--- SUPPLIED RECORDS Enclosed Below ---
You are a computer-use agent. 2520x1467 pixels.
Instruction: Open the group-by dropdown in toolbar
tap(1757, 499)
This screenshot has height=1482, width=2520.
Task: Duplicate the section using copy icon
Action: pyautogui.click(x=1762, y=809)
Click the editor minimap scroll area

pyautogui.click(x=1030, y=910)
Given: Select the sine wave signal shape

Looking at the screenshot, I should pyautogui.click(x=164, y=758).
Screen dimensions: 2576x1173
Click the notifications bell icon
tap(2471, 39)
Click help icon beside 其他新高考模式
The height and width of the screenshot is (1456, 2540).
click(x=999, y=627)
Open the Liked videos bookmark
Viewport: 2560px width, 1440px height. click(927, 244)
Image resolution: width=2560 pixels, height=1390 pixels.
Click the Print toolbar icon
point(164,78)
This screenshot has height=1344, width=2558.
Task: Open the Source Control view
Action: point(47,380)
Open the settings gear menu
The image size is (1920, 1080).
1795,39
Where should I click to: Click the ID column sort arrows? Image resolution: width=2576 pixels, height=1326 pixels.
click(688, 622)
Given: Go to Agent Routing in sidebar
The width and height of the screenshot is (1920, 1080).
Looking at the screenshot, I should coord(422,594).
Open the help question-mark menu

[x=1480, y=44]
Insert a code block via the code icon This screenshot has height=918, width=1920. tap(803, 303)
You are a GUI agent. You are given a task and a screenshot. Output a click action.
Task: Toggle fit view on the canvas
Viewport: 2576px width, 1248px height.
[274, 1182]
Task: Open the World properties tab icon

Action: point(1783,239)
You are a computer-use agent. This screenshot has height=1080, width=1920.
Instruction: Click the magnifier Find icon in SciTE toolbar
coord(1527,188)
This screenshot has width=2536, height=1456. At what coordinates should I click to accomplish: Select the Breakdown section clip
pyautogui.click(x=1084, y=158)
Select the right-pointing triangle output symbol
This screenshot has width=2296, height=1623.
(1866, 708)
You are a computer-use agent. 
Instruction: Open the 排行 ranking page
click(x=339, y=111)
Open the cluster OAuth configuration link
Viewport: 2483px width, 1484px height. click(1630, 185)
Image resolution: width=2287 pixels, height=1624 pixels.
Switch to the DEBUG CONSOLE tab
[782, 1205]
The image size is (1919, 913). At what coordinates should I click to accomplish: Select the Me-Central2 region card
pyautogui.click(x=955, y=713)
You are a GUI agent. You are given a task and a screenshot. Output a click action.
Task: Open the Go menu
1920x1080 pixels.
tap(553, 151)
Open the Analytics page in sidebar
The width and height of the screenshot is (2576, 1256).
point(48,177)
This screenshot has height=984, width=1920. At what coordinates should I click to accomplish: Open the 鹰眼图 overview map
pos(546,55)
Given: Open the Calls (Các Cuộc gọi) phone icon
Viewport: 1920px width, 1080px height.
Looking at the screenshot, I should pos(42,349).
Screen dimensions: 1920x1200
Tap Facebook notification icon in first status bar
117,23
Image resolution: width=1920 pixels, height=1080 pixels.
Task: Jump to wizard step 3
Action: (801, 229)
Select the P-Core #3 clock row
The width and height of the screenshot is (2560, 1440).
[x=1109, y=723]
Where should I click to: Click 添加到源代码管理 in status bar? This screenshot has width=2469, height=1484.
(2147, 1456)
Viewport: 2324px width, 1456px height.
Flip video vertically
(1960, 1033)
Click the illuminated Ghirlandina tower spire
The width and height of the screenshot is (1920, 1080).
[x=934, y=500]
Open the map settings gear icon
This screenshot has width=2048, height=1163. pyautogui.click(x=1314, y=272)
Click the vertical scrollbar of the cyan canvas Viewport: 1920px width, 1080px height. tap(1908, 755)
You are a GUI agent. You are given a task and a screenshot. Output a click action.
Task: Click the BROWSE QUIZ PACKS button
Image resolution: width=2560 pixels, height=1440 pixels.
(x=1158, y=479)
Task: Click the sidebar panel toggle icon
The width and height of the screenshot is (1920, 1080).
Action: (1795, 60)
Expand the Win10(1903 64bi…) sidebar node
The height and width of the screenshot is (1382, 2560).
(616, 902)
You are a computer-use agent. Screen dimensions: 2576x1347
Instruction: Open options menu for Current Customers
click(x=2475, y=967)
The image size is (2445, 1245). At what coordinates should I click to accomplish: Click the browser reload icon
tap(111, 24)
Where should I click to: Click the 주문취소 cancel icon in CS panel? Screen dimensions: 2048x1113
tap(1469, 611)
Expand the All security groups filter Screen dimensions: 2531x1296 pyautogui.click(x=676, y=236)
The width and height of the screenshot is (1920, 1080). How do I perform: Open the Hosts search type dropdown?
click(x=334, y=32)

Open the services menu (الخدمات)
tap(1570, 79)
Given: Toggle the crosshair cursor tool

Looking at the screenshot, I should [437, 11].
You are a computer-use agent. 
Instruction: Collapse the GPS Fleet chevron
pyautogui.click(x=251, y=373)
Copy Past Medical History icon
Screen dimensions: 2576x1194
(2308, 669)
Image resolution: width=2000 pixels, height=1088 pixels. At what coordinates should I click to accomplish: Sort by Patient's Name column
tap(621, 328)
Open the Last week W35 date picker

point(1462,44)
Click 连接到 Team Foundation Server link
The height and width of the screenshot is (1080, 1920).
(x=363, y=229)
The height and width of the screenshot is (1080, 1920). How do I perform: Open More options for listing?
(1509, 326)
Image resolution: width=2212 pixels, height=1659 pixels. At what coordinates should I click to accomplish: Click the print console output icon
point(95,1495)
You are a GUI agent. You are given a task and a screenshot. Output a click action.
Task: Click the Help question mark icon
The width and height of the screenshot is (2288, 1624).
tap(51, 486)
--- End of Enclosed SUPPLIED RECORDS ---
_YOUR OBJECTIVE_: Restate the data above word for word. Leave nothing out.

_REPLY_:
You are a computer-use agent. 2520x1467 pixels.
Instruction: Open the group-by dropdown in toolbar
tap(1757, 499)
This screenshot has height=1482, width=2520.
Task: Duplicate the section using copy icon
Action: pyautogui.click(x=1762, y=809)
Click the editor minimap scroll area

pyautogui.click(x=1030, y=910)
Given: Select the sine wave signal shape

Looking at the screenshot, I should pyautogui.click(x=164, y=758).
Screen dimensions: 2576x1173
Click the notifications bell icon
tap(2471, 39)
Click help icon beside 其他新高考模式
The height and width of the screenshot is (1456, 2540).
click(x=999, y=627)
Open the Liked videos bookmark
Viewport: 2560px width, 1440px height. click(927, 244)
Image resolution: width=2560 pixels, height=1390 pixels.
Click the Print toolbar icon
point(164,78)
This screenshot has height=1344, width=2558.
Task: Open the Source Control view
Action: point(47,380)
Open the settings gear menu
The image size is (1920, 1080).
1795,39
Where should I click to: Click the ID column sort arrows? Image resolution: width=2576 pixels, height=1326 pixels.
click(688, 622)
Given: Go to Agent Routing in sidebar
The width and height of the screenshot is (1920, 1080).
Looking at the screenshot, I should coord(422,594).
Open the help question-mark menu

[x=1480, y=44]
Insert a code block via the code icon This screenshot has height=918, width=1920. tap(803, 303)
You are a GUI agent. You are given a task and a screenshot. Output a click action.
Task: Toggle fit view on the canvas
Viewport: 2576px width, 1248px height.
[274, 1182]
Task: Open the World properties tab icon

Action: point(1783,239)
You are a computer-use agent. This screenshot has height=1080, width=1920.
Instruction: Click the magnifier Find icon in SciTE toolbar
coord(1527,188)
This screenshot has width=2536, height=1456. At what coordinates should I click to accomplish: Select the Breakdown section clip
pyautogui.click(x=1084, y=158)
Select the right-pointing triangle output symbol
This screenshot has width=2296, height=1623.
(1866, 708)
You are a computer-use agent. 
Instruction: Open the 排行 ranking page
click(x=339, y=111)
Open the cluster OAuth configuration link
Viewport: 2483px width, 1484px height. click(1630, 185)
Image resolution: width=2287 pixels, height=1624 pixels.
Switch to the DEBUG CONSOLE tab
[782, 1205]
The image size is (1919, 913). At what coordinates should I click to accomplish: Select the Me-Central2 region card
pyautogui.click(x=955, y=713)
You are a GUI agent. You are given a task and a screenshot. Output a click action.
Task: Open the Go menu
1920x1080 pixels.
tap(553, 151)
Open the Analytics page in sidebar
The width and height of the screenshot is (2576, 1256).
point(48,177)
This screenshot has height=984, width=1920. At what coordinates should I click to accomplish: Open the 鹰眼图 overview map
pos(546,55)
Given: Open the Calls (Các Cuộc gọi) phone icon
Viewport: 1920px width, 1080px height.
Looking at the screenshot, I should pos(42,349).
Screen dimensions: 1920x1200
Tap Facebook notification icon in first status bar
117,23
Image resolution: width=1920 pixels, height=1080 pixels.
Task: Jump to wizard step 3
Action: (801, 229)
Select the P-Core #3 clock row
The width and height of the screenshot is (2560, 1440).
[x=1109, y=723]
Where should I click to: Click 添加到源代码管理 in status bar? This screenshot has width=2469, height=1484.
(2147, 1456)
Viewport: 2324px width, 1456px height.
Flip video vertically
(1960, 1033)
Click the illuminated Ghirlandina tower spire
The width and height of the screenshot is (1920, 1080).
[x=934, y=500]
Open the map settings gear icon
This screenshot has width=2048, height=1163. pyautogui.click(x=1314, y=272)
Click the vertical scrollbar of the cyan canvas Viewport: 1920px width, 1080px height. tap(1908, 755)
You are a GUI agent. You are given a task and a screenshot. Output a click action.
Task: Click the BROWSE QUIZ PACKS button
Image resolution: width=2560 pixels, height=1440 pixels.
(x=1158, y=479)
Task: Click the sidebar panel toggle icon
The width and height of the screenshot is (1920, 1080).
Action: (1795, 60)
Expand the Win10(1903 64bi…) sidebar node
The height and width of the screenshot is (1382, 2560).
(616, 902)
You are a computer-use agent. Screen dimensions: 2576x1347
Instruction: Open options menu for Current Customers
click(x=2475, y=967)
The image size is (2445, 1245). At what coordinates should I click to accomplish: Click the browser reload icon
tap(111, 24)
Where should I click to: Click the 주문취소 cancel icon in CS panel? Screen dimensions: 2048x1113
tap(1469, 611)
Expand the All security groups filter Screen dimensions: 2531x1296 pyautogui.click(x=676, y=236)
The width and height of the screenshot is (1920, 1080). How do I perform: Open the Hosts search type dropdown?
click(x=334, y=32)

Open the services menu (الخدمات)
tap(1570, 79)
Given: Toggle the crosshair cursor tool

Looking at the screenshot, I should [437, 11].
You are a computer-use agent. 
Instruction: Collapse the GPS Fleet chevron
pyautogui.click(x=251, y=373)
Copy Past Medical History icon
Screen dimensions: 2576x1194
(2308, 669)
Image resolution: width=2000 pixels, height=1088 pixels. At what coordinates should I click to accomplish: Sort by Patient's Name column
tap(621, 328)
Open the Last week W35 date picker

point(1462,44)
Click 连接到 Team Foundation Server link
The height and width of the screenshot is (1080, 1920).
(x=363, y=229)
The height and width of the screenshot is (1080, 1920). How do I perform: Open More options for listing?
(1509, 326)
Image resolution: width=2212 pixels, height=1659 pixels. At what coordinates should I click to accomplish: Click the print console output icon
point(95,1495)
You are a GUI agent. You are given a task and a screenshot. Output a click action.
Task: Click the Help question mark icon
The width and height of the screenshot is (2288, 1624).
tap(51, 486)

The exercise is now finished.